What you will do: Copy out exactly the lines below that run from the one holding "Python的GIL锁把我坑惨了，原来多线程计算真的一点用都没有 (1362, 570)" to the one holding "大模型服务平台 (279, 2041)", keeping both of those lines and no others.

:: Records for this task

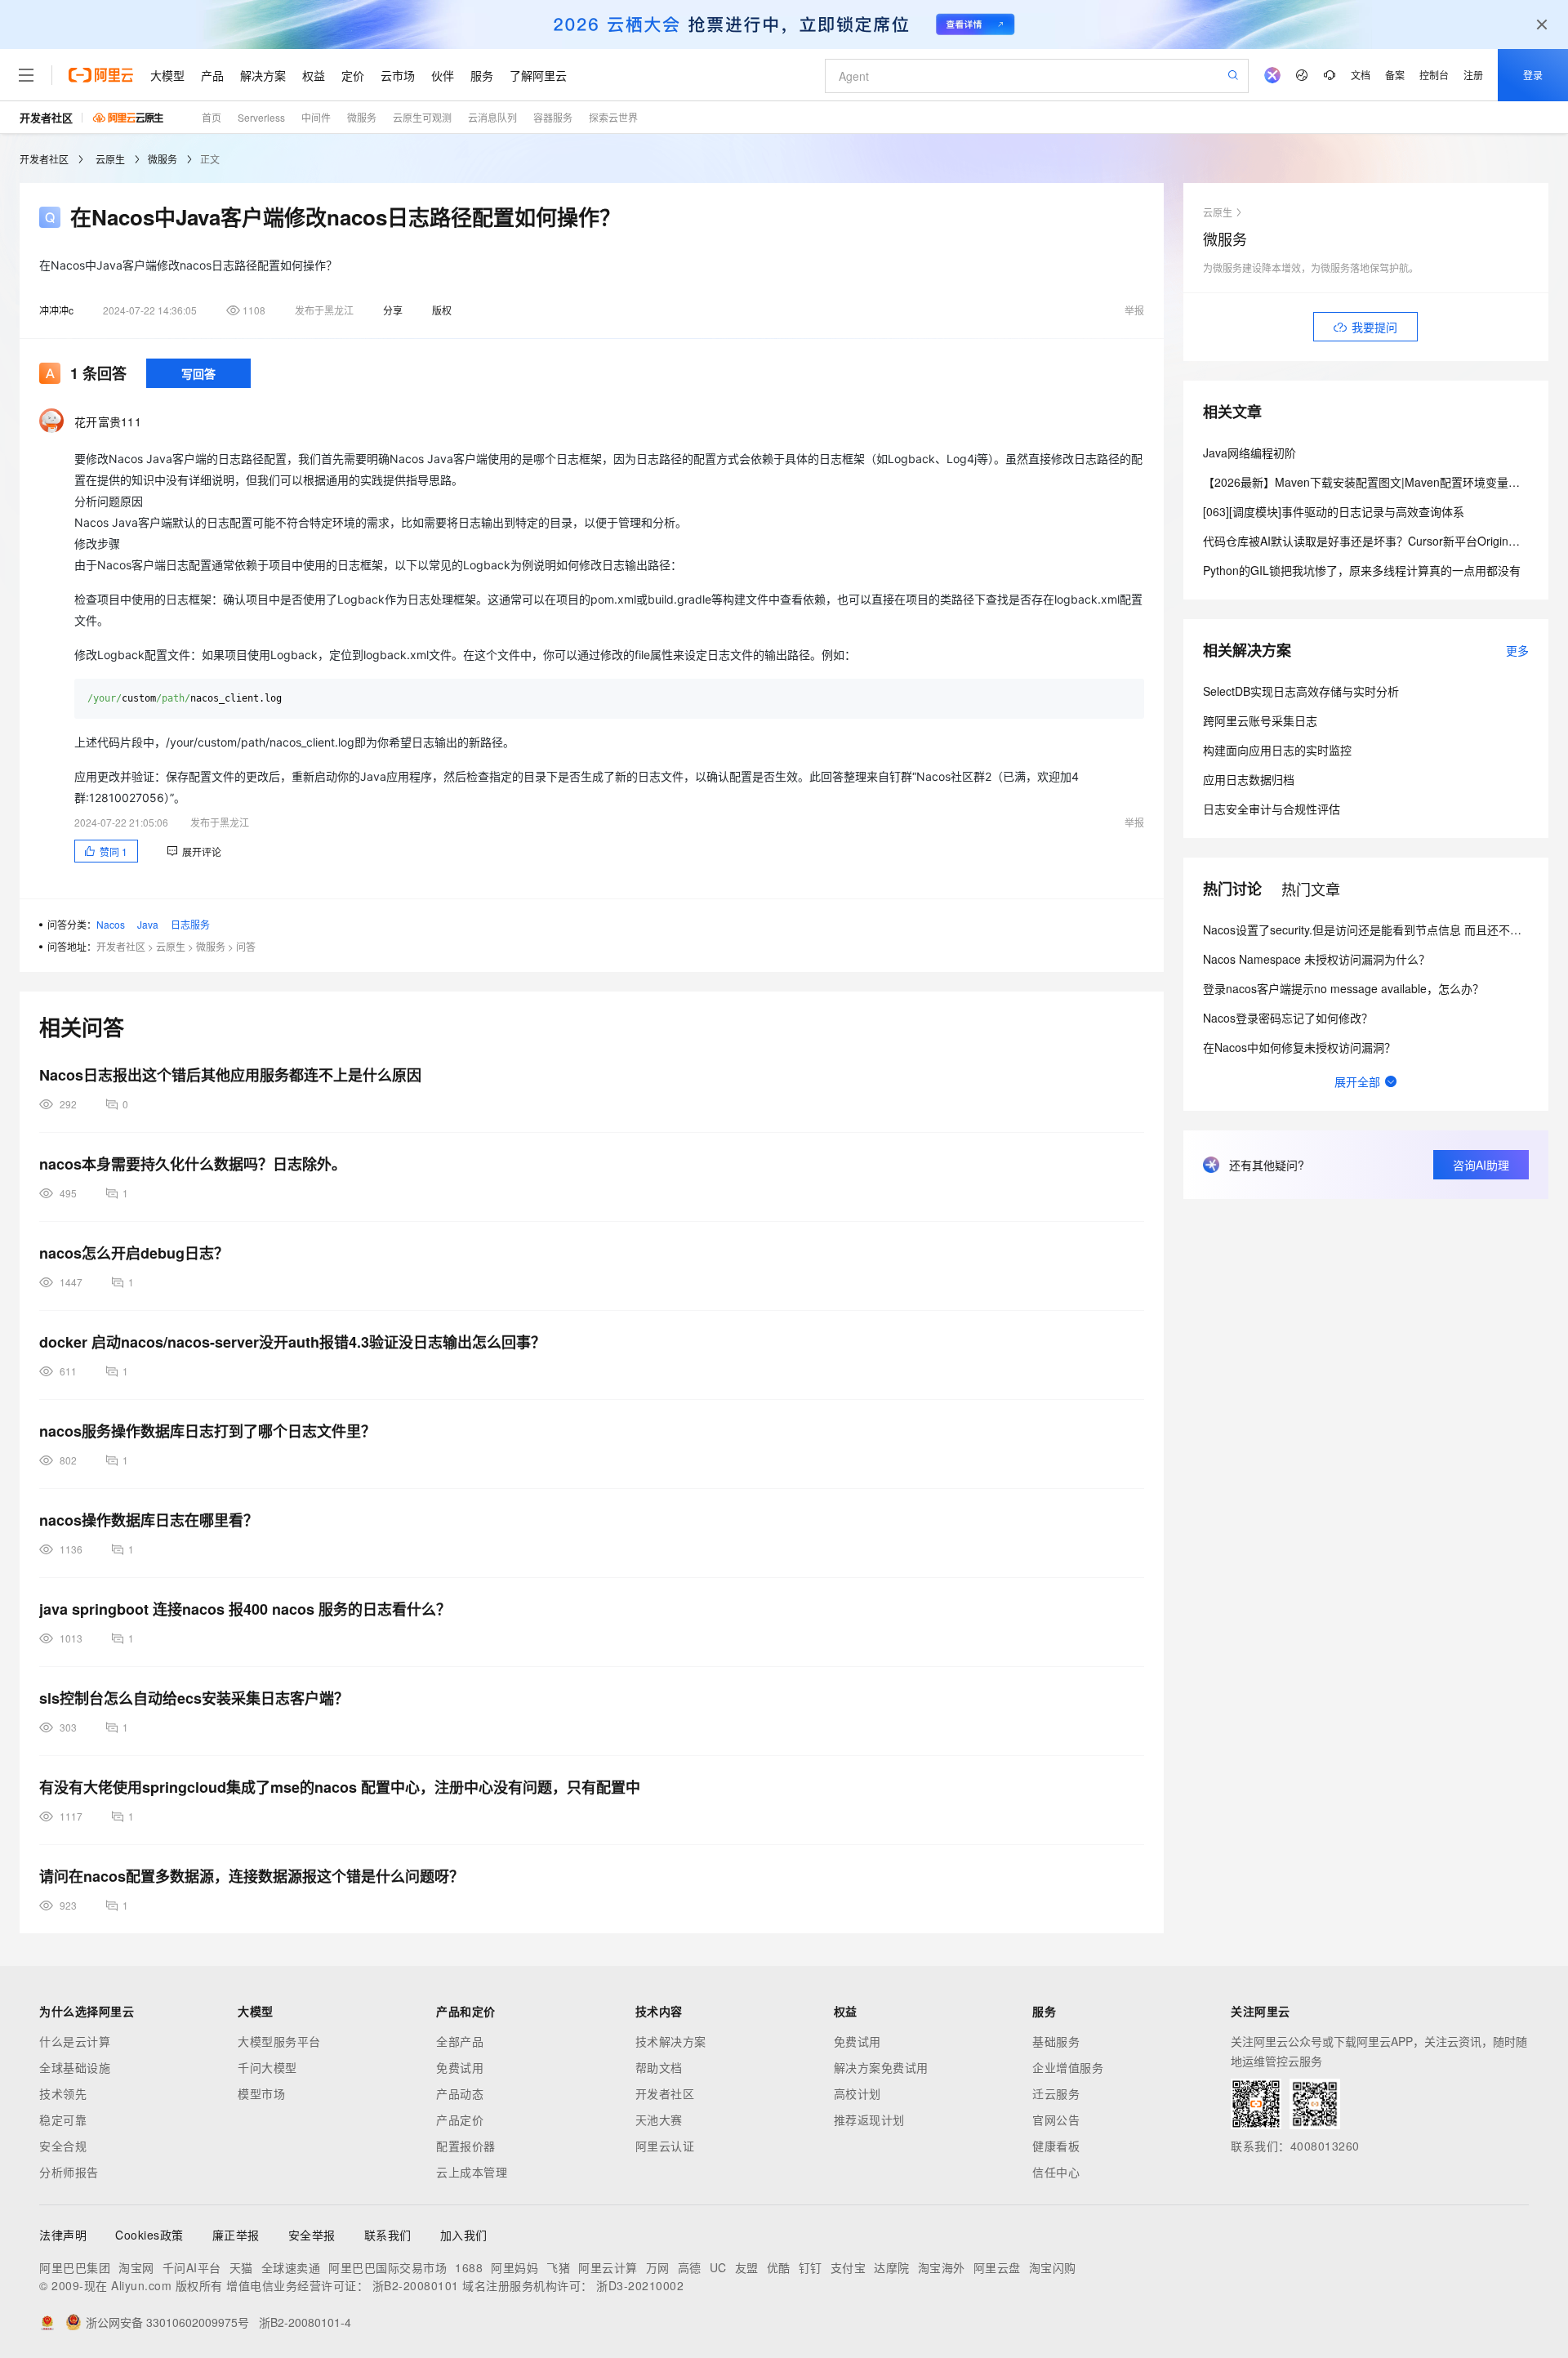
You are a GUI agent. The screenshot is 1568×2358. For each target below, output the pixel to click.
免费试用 (459, 2067)
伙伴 (442, 75)
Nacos (110, 924)
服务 (481, 75)
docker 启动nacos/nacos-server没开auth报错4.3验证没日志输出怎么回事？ (292, 1342)
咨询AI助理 (1481, 1165)
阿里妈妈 (514, 2267)
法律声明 (63, 2235)
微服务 (361, 117)
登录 (1533, 75)
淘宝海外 (941, 2267)
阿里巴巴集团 (74, 2267)
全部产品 (459, 2041)
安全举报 (312, 2235)
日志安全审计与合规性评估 (1271, 808)
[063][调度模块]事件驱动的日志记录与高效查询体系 (1333, 511)
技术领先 (63, 2093)
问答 (246, 946)
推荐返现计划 (869, 2119)
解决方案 (263, 75)
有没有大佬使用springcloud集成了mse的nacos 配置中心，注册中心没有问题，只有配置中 (339, 1787)
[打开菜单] (26, 75)
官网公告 (1056, 2119)
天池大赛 (659, 2119)
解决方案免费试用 (881, 2067)
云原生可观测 (422, 117)
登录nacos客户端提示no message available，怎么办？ (1343, 988)
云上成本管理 (471, 2172)
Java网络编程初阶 (1249, 452)
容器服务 (552, 117)
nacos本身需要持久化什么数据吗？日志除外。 (192, 1164)
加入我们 (464, 2235)
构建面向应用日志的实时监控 (1277, 750)
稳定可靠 (63, 2119)
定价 (352, 75)
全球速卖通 (291, 2267)
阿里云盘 (997, 2267)
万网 (658, 2267)
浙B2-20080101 (415, 2285)
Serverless (261, 117)
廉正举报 (236, 2235)
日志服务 (190, 924)
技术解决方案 (670, 2041)
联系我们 (388, 2235)
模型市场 (261, 2093)
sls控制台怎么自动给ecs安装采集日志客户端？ (194, 1698)
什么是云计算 (74, 2041)
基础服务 (1056, 2041)
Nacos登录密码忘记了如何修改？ (1288, 1018)
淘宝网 (136, 2267)
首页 (211, 117)
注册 (1473, 75)
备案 (1395, 75)
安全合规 (63, 2145)
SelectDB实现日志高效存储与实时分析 (1301, 691)
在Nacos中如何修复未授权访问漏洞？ (1299, 1047)
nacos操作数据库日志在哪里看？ (148, 1520)
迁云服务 (1056, 2093)
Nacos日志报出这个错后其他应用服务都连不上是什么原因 (230, 1074)
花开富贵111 (107, 421)
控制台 (1434, 75)
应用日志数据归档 (1248, 779)
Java (147, 924)
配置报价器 (466, 2145)
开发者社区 (46, 117)
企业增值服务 (1067, 2067)
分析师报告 (69, 2172)
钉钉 (810, 2267)
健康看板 (1056, 2145)
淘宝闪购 (1052, 2267)
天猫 (241, 2267)
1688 (469, 2267)
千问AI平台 (192, 2267)
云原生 (110, 159)
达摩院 (892, 2267)
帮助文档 (659, 2067)
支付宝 (848, 2267)
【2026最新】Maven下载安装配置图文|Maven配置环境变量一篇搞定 (1378, 482)
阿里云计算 (608, 2267)
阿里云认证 (665, 2145)
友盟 (747, 2267)
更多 (1517, 650)
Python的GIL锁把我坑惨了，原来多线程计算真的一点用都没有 (1362, 570)
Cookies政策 (149, 2235)
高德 (690, 2267)
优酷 (779, 2267)
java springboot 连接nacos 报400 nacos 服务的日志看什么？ (245, 1609)
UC (718, 2267)
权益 (313, 75)
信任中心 (1056, 2172)
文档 (1360, 75)
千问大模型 (267, 2067)
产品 (212, 75)
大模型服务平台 (279, 2041)
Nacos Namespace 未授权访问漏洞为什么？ (1316, 959)
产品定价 (459, 2119)
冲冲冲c (56, 310)
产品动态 (459, 2093)
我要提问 (1374, 327)
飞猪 (558, 2267)
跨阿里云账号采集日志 (1260, 720)
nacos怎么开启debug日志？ (134, 1253)
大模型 (167, 75)
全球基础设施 (74, 2067)
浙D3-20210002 (640, 2285)
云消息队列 (492, 117)
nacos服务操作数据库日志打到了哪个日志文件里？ (207, 1431)
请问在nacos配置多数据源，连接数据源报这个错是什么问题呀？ (251, 1876)
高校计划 (857, 2093)
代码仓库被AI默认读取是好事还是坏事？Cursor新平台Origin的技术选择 (1384, 541)
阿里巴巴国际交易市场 (387, 2267)
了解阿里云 (538, 75)
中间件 (316, 117)
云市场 (398, 75)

::::

Solution to the problem:
Python的GIL锁把我坑惨了，原来多线程计算真的一点用都没有 (1362, 570)
Cookies政策 (149, 2235)
高德 (690, 2267)
优酷 (779, 2267)
java springboot 连接nacos 报400 nacos 服务的日志看什么？ (245, 1609)
UC (718, 2267)
权益 (313, 75)
信任中心 (1056, 2172)
文档 (1360, 75)
千问大模型 (267, 2067)
产品 (212, 75)
大模型服务平台 (279, 2041)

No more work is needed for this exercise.